Work to complete: Every entry here needs to be repeated exactly.

Data for this exercise:
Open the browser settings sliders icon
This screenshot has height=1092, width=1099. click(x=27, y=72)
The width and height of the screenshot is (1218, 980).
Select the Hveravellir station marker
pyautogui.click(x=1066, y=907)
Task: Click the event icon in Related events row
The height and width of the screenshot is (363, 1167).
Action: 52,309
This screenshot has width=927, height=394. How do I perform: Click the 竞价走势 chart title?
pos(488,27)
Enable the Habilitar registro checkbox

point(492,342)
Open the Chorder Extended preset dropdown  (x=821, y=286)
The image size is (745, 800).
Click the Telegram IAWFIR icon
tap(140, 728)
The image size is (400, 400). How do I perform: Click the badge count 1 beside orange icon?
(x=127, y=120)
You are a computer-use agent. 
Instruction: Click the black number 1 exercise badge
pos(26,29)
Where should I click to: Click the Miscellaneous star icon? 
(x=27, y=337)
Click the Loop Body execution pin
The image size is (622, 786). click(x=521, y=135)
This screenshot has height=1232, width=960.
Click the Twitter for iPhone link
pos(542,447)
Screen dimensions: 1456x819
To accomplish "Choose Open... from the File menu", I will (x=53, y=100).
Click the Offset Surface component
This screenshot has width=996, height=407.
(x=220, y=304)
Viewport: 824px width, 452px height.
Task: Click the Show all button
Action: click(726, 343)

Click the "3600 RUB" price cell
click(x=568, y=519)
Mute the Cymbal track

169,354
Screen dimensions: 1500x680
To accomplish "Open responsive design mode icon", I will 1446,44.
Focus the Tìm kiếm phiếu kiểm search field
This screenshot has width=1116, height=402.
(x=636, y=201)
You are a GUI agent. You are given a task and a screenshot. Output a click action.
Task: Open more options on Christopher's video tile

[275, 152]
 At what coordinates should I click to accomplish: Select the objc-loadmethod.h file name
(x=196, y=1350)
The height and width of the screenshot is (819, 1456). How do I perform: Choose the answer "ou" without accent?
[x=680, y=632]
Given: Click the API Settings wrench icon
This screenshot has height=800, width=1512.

Response:
Open the browser settings sliders icon
This screenshot has height=1092, width=1099. click(x=27, y=72)
The width and height of the screenshot is (1218, 980).
Select the Hveravellir station marker
pyautogui.click(x=1066, y=907)
Task: Click the event icon in Related events row
The height and width of the screenshot is (363, 1167).
Action: 52,309
This screenshot has width=927, height=394. How do I perform: Click the 竞价走势 chart title?
pos(488,27)
Enable the Habilitar registro checkbox

point(492,342)
Open the Chorder Extended preset dropdown  (x=821, y=286)
The image size is (745, 800).
Click the Telegram IAWFIR icon
tap(140, 728)
The image size is (400, 400). How do I perform: Click the badge count 1 beside orange icon?
(x=127, y=120)
You are a computer-use agent. 
Instruction: Click the black number 1 exercise badge
pos(26,29)
Where should I click to: Click the Miscellaneous star icon? 
(x=27, y=337)
Click the Loop Body execution pin
The image size is (622, 786). click(x=521, y=135)
This screenshot has height=1232, width=960.
Click the Twitter for iPhone link
pos(542,447)
Screen dimensions: 1456x819
To accomplish "Choose Open... from the File menu", I will (x=53, y=100).
Click the Offset Surface component
This screenshot has width=996, height=407.
(x=220, y=304)
Viewport: 824px width, 452px height.
Task: Click the Show all button
Action: click(726, 343)

Click the "3600 RUB" price cell
click(x=568, y=519)
Mute the Cymbal track

169,354
Screen dimensions: 1500x680
To accomplish "Open responsive design mode icon", I will 1446,44.
Focus the Tìm kiếm phiếu kiểm search field
This screenshot has width=1116, height=402.
(x=636, y=201)
You are a GUI agent. You are given a task and a screenshot. Output a click action.
Task: Open more options on Christopher's video tile

[275, 152]
 At what coordinates should I click to accomplish: Select the objc-loadmethod.h file name
(x=196, y=1350)
The height and width of the screenshot is (819, 1456). How do I perform: Choose the answer "ou" without accent?
[x=680, y=632]
Given: Click the API Settings wrench icon
This screenshot has height=800, width=1512.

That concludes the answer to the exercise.